> _What to do_
Going from the top of the data below, give again each line through the one containing "Select the SLA", both ends kept.

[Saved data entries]

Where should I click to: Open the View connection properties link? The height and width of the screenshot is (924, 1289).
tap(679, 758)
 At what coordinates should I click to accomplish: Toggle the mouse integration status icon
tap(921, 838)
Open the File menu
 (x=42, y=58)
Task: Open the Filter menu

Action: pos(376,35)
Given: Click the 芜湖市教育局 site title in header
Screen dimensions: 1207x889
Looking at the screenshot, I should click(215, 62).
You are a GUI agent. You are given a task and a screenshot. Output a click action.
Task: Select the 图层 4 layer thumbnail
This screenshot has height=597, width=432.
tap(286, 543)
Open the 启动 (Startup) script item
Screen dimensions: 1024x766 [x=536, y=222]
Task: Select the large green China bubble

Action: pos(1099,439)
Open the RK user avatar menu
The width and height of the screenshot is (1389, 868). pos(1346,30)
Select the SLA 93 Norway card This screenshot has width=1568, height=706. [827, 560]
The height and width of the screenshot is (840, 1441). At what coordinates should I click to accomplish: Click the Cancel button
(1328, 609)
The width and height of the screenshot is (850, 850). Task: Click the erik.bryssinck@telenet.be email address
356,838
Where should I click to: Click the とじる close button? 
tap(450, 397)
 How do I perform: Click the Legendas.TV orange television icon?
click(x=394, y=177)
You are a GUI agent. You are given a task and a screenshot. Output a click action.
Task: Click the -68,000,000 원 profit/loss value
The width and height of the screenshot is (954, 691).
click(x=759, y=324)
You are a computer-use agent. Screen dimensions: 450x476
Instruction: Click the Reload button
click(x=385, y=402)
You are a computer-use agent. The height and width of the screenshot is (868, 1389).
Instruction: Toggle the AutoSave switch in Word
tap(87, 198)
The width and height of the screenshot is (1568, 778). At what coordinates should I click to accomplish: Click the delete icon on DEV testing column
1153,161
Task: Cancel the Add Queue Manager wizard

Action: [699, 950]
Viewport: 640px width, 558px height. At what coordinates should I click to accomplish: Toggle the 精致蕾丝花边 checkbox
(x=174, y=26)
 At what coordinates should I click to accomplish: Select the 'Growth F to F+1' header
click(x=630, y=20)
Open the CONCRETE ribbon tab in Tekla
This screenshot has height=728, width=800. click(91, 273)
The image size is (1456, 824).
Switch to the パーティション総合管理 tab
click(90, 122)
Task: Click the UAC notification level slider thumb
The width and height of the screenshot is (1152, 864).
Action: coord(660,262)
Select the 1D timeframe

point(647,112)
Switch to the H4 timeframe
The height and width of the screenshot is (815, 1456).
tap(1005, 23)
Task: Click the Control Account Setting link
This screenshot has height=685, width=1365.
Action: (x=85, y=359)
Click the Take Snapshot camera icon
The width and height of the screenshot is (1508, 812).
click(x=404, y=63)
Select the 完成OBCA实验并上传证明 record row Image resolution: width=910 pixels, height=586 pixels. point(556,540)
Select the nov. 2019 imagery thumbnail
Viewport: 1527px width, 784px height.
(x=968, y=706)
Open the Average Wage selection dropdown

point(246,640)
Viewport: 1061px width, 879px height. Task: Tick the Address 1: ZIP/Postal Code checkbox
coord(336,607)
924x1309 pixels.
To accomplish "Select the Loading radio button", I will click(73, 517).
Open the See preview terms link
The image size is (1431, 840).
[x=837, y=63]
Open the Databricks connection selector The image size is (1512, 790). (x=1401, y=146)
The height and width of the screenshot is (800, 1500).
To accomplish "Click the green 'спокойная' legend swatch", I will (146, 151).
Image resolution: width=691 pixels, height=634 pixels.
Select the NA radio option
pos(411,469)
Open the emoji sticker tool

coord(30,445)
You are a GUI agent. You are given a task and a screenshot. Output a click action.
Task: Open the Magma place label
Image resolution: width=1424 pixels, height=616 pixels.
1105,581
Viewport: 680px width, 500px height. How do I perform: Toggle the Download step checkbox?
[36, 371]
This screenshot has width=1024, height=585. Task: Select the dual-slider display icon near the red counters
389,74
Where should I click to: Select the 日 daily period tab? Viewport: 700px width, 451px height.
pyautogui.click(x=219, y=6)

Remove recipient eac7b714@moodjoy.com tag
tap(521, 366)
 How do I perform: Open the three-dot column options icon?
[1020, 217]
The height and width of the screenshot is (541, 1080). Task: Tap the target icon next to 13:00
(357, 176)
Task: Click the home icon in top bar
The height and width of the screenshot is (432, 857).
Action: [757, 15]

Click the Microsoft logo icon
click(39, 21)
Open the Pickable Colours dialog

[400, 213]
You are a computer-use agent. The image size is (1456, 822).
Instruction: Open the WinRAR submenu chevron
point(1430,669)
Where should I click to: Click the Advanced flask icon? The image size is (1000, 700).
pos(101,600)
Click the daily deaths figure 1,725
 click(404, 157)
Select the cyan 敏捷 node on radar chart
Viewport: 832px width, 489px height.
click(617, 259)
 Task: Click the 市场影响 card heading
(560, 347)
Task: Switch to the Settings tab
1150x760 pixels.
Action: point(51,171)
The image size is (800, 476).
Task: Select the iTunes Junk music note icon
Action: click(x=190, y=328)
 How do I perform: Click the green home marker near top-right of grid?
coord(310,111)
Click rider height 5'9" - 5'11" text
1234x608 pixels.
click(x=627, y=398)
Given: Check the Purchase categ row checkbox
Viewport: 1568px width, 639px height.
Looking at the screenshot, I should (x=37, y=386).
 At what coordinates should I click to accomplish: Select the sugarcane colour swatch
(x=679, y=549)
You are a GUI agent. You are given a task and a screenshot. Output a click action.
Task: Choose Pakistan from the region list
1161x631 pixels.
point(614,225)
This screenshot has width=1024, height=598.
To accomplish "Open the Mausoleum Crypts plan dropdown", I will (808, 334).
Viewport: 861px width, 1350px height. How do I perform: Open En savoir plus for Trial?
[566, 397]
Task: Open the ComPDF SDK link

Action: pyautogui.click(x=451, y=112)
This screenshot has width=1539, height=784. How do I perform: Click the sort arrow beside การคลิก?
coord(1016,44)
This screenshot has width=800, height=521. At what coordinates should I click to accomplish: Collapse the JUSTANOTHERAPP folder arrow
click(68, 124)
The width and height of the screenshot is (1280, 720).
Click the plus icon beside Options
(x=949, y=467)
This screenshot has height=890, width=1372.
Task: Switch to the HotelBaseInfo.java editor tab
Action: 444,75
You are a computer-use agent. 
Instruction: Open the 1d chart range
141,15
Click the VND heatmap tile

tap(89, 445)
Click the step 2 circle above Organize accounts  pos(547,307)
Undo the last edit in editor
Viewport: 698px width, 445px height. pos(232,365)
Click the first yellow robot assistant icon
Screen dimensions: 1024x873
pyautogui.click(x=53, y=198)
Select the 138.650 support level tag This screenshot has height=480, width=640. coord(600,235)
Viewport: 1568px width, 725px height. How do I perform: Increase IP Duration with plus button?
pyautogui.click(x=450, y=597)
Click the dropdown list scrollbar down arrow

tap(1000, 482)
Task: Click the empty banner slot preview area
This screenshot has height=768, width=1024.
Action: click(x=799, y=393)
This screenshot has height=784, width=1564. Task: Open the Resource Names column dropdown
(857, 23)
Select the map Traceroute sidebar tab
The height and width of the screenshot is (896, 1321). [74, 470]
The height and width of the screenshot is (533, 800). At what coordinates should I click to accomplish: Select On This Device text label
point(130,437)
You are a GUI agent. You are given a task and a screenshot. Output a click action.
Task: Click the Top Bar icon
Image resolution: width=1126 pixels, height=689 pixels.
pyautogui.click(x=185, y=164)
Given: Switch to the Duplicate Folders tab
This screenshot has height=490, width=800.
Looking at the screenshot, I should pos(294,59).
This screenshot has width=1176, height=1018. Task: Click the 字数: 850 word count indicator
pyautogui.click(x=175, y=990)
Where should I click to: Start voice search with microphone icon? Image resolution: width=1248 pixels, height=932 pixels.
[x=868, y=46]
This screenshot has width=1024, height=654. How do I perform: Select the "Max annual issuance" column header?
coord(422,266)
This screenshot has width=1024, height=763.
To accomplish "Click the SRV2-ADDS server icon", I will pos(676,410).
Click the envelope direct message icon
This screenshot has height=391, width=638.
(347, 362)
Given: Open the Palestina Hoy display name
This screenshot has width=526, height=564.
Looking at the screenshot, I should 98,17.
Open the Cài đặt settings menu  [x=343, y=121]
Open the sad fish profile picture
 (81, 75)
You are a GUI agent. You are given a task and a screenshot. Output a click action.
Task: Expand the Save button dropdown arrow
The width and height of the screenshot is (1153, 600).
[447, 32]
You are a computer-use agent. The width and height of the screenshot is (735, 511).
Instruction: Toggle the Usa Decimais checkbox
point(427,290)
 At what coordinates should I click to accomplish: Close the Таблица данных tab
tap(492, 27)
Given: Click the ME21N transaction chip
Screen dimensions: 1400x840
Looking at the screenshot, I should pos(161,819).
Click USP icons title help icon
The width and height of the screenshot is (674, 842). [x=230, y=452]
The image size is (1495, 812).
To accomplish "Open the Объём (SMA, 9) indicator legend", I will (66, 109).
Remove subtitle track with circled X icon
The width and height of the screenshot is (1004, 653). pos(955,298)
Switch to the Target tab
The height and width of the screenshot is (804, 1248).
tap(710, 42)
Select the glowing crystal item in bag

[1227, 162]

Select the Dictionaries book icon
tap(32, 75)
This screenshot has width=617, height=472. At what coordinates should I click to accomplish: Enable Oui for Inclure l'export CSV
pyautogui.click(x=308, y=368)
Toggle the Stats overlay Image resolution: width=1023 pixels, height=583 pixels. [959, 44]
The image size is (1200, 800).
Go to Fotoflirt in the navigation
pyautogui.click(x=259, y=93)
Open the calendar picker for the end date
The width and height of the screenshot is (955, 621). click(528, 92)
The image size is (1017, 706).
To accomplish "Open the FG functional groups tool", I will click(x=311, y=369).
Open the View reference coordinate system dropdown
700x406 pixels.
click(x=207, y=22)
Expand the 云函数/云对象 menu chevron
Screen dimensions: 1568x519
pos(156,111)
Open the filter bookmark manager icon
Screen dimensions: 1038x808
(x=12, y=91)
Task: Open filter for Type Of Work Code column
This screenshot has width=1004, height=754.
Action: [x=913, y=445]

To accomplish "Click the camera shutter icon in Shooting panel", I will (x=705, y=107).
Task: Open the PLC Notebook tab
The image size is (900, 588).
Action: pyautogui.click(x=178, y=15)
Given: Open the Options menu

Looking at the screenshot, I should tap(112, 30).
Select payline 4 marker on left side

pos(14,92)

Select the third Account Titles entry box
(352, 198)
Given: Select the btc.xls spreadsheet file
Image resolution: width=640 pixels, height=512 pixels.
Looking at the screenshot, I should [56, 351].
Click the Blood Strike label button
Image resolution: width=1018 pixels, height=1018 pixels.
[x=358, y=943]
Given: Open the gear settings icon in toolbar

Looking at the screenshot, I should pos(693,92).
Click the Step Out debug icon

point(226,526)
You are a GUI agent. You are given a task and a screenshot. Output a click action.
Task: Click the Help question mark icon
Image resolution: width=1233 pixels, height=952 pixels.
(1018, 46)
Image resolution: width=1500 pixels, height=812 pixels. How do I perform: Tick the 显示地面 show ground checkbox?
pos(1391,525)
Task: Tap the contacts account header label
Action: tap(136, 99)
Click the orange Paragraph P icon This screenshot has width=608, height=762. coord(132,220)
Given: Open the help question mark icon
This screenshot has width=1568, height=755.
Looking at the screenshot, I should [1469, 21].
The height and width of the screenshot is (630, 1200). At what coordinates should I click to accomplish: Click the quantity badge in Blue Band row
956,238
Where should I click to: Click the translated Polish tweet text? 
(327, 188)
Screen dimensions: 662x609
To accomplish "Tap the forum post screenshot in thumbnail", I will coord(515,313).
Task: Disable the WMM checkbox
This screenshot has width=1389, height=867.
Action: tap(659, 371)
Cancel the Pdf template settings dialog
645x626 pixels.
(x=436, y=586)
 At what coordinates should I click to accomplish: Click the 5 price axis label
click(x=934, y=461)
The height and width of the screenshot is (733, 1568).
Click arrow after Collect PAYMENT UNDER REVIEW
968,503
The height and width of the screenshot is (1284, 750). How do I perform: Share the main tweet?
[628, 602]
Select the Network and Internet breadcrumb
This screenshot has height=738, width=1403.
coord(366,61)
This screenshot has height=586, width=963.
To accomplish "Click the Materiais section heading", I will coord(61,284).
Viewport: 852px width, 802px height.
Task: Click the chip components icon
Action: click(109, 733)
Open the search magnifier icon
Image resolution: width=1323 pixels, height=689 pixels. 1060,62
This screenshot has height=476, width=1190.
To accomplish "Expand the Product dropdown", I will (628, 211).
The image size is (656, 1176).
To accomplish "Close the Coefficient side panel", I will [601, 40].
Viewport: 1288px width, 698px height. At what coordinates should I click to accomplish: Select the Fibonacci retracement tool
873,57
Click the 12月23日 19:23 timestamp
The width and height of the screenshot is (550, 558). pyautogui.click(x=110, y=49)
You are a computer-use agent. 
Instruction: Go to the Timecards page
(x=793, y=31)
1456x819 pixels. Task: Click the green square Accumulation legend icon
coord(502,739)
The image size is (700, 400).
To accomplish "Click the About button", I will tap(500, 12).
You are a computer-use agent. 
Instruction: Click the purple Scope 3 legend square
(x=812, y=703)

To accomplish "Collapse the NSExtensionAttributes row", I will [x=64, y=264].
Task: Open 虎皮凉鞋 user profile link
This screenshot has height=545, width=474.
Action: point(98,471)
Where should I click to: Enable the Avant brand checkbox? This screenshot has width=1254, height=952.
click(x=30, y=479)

> _Answer space_
Where should I click to: Open the View connection properties link? The height and width of the screenshot is (924, 1289).
tap(679, 758)
 At what coordinates should I click to accomplish: Toggle the mouse integration status icon
tap(921, 838)
Open the File menu
 (x=42, y=58)
Task: Open the Filter menu

Action: pos(376,35)
Given: Click the 芜湖市教育局 site title in header
Screen dimensions: 1207x889
Looking at the screenshot, I should click(215, 62).
You are a GUI agent. You are given a task and a screenshot. Output a click action.
Task: Select the 图层 4 layer thumbnail
This screenshot has height=597, width=432.
tap(286, 543)
Open the 启动 (Startup) script item
Screen dimensions: 1024x766 [x=536, y=222]
Task: Select the large green China bubble

Action: pos(1099,439)
Open the RK user avatar menu
The width and height of the screenshot is (1389, 868). pos(1346,30)
Select the SLA 93 Norway card This screenshot has width=1568, height=706. [827, 560]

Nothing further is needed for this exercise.